Prof. Alex Bernshtein (speaker), Alexander Kuleshov,
Yuri Yanovich

Russia, National Research University Higher School of Economics
In many data analysis tasks, one deals with data that are presented in high-dimensional spaces. However the real-world high-dimensional data typically satisfy the manifold assumption that they lie on or near a certain unknown low-dimensional manifold (data manifold) embedded in an ambient high-dimensional “observation” space. Under this assumption, non-linear machine learning problems are usually referred to as manifold learning problems.
In practice, the original high-dimensional data are transformed into lower-dimensional representations (features), preserving certain subject-driven data properties. Then the constructed low-dimensional representations of the original data can be handled efficiently, avoiding the “curse of dimensionality”. Manifold learning provides a mathematical foundation for such procedures.
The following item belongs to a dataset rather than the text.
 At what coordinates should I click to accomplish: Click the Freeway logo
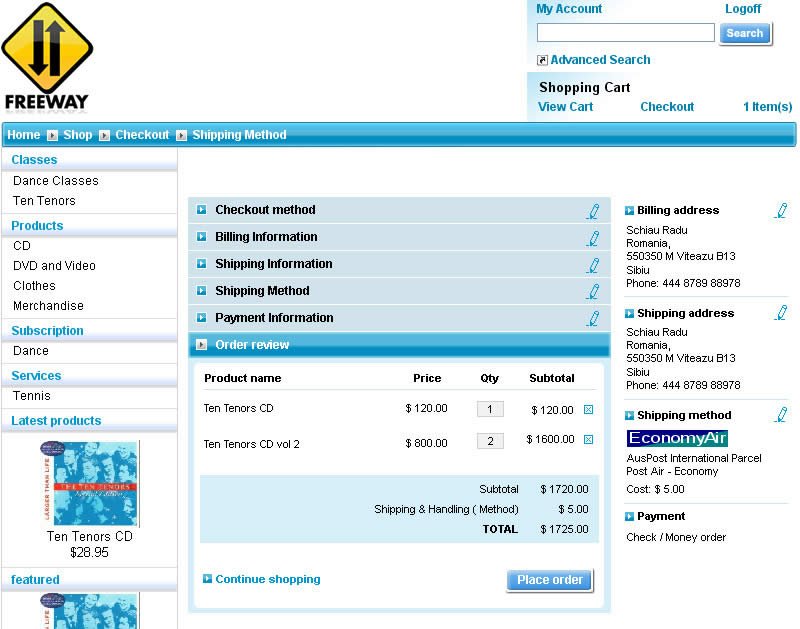(x=47, y=56)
Preserving the distances and angles between the original high-dimensional vectors and their features is an important and desirable property of the representation, but an exact isometric transformation to a low-dimensional vector space is possible only in cases where the data manifold has zero sectional curvature.
We propose a new geometrically motivated locally isometric and conformal representation method, which preserves distances and angles between nearby points; the method employs a data-based construction of the smooth orthonormal tangent vector fields on the data manifold. In numerical tests, the proposed method compares favorably with popular manifold learning methods in terms of embedding isometry as well as of accuracy of data manifold reconstruction from the sample.